━━━━━ Excerpt to read

Friday 25 June 2010

Like a Moth to a Flame.....

Written last night : I'll have you know I am writing this at home in the darkness. Dedication huh? Hope you appreciate it ;-) I had to switch off the light over my PC because a lovely, delicate-looking grey moth - with quite a big wing span - was fluttering around above me, drawn to the overhead light. Poor thing, it looked disorientated, and if it kept flying to the light-bulb it would surely scorch it's body and perish up there. I cupped him in my hands a couple of times to take him to an outside door, but of course the minute I let him go he flew right back in, drawn to the light. I don't know why moths do that...but it's destructive behaviour really isn't it? I am no moth expert - what do they call people who study moth-behaviour? (Geeks? Nerds?) No....I joke. Anyway...I am typing this in the gloom, and my little moth friend has settled down, after first alighting on my keyboard briefly, bless him, (to thank me for being so compassionate, I am sure ;) 

Disney people. How about a new film? I hear the trailer now. "The heart-warming story of a girl and her moth."  Makes a change from 'A boy and his dawg." I'll edit this and send it out in the morning. I might cut that last bit.

Anyway...the dark and the light. That moth, stupid thing, no brain obviously, kept fluttering towards a hot light bulb....getting it's wings and body scorched. It did it time and time and time again. Does it have a death wish??? Do we? We do things to harm ourselves too, don't we? We eat bad stuff KNOWING it will eventually clog up our arteries and if by some stoke (ha..stroke!) of luck our hearts don't suffer, our bodies are likely to break down in some other way. Yet we carry on..

THINKS: There's probably no comparison, but why are fat people drawn to the fridge? Such destructive behaviour. Is it the light inside which beckons us?  That's it!! Eureka! We aren't related to apes...we have so much in common with moths! (I shall claim that theory and write a paper on it.) I digress. Sorry.

━━━━━━━━━━
━━━━━ Recorded information

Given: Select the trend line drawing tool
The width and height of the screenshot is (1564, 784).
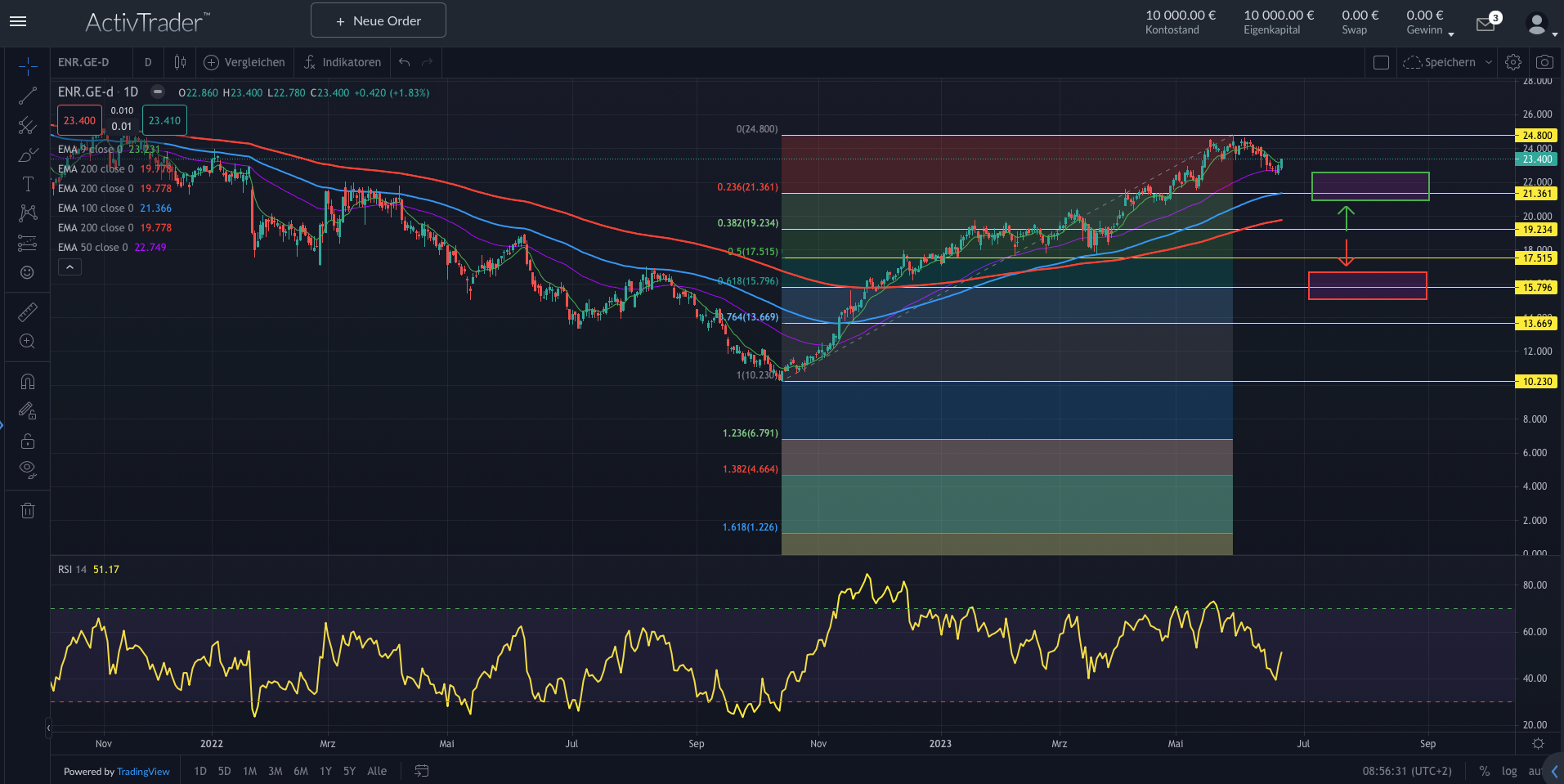Looking at the screenshot, I should [28, 96].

━━━━━━━━━━

» **Job**
In the blog post about the moth, copy the text between "Anyway...the dark and" and "we carry on..", inclusive, word for word.

» **Answer for this exercise**
Anyway...the dark and the light. That moth, stupid thing, no brain obviously, kept fluttering towards a hot light bulb....getting it's wings and body scorched. It did it time and time and time again. Does it have a death wish??? Do we? We do things to harm ourselves too, don't we? We eat bad stuff KNOWING it will eventually clog up our arteries and if by some stoke (ha..stroke!) of luck our hearts don't suffer, our bodies are likely to break down in some other way. Yet we carry on..